» **INPUT FOR THIS TASK**
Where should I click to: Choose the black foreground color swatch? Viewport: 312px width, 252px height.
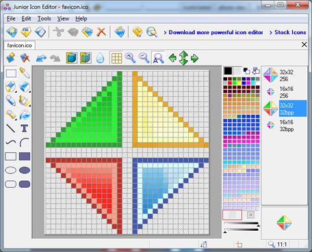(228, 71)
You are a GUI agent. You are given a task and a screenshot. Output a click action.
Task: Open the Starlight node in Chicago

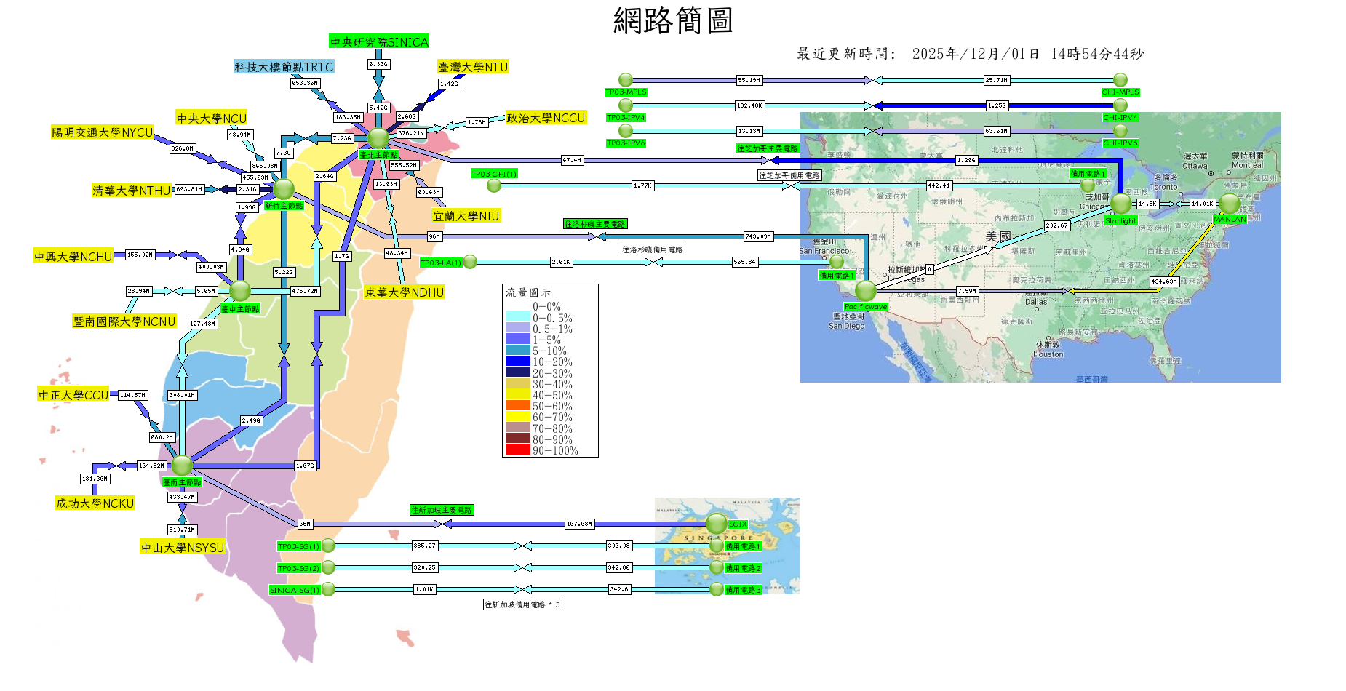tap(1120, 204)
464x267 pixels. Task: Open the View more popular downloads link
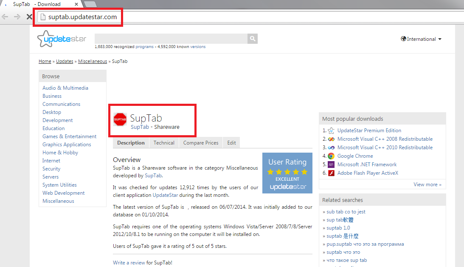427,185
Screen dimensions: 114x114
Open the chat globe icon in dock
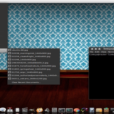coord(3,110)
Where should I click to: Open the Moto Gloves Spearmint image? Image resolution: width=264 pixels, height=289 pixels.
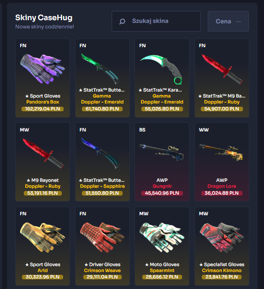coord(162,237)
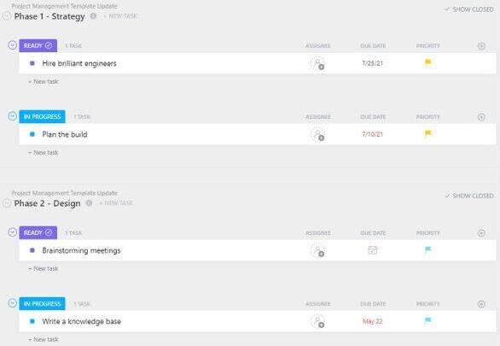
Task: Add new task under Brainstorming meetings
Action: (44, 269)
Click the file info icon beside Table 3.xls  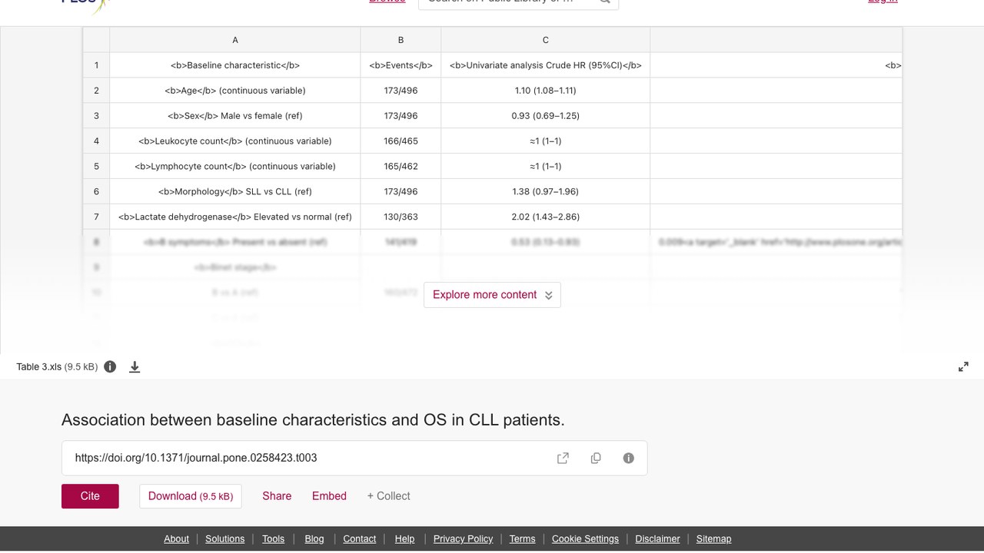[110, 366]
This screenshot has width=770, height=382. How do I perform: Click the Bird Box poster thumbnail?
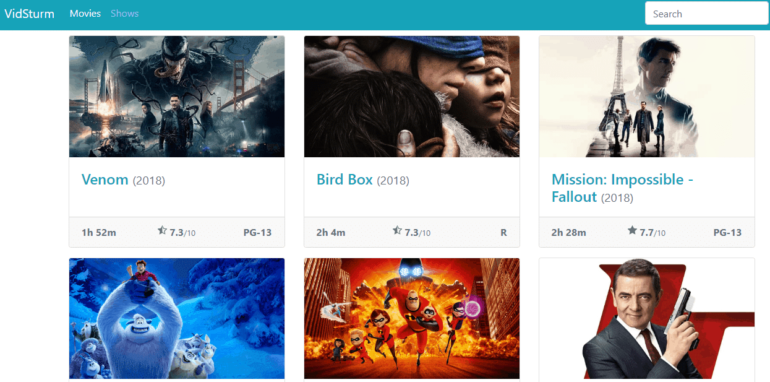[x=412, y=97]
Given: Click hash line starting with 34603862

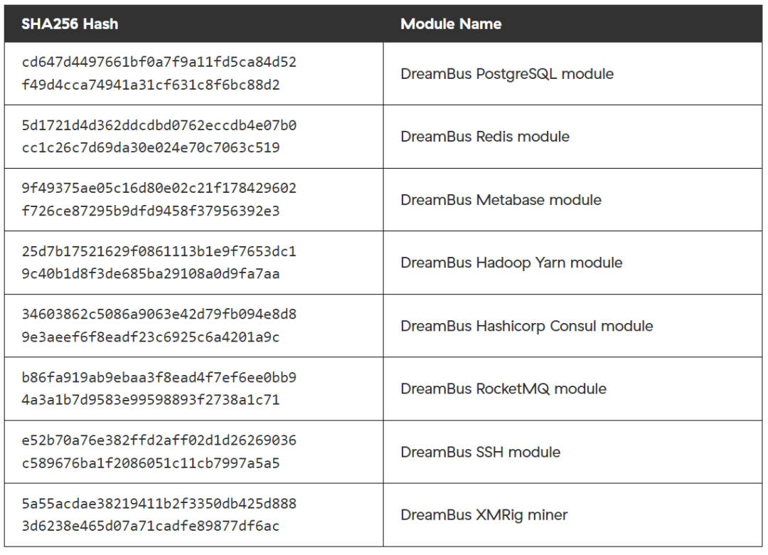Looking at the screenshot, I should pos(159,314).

» **WHAT THE TASK REQUIRES**
The expected answer consists solely of the lines from the one with "This screenshot has" through the last line of the listing above, restated exactly, minus any pictures.

» **ANSWER**
This screenshot has width=770, height=382. How do I perform: Click the Bird Box poster thumbnail?
[x=412, y=97]
Given: Click hash line starting with 34603862

Looking at the screenshot, I should pos(159,314).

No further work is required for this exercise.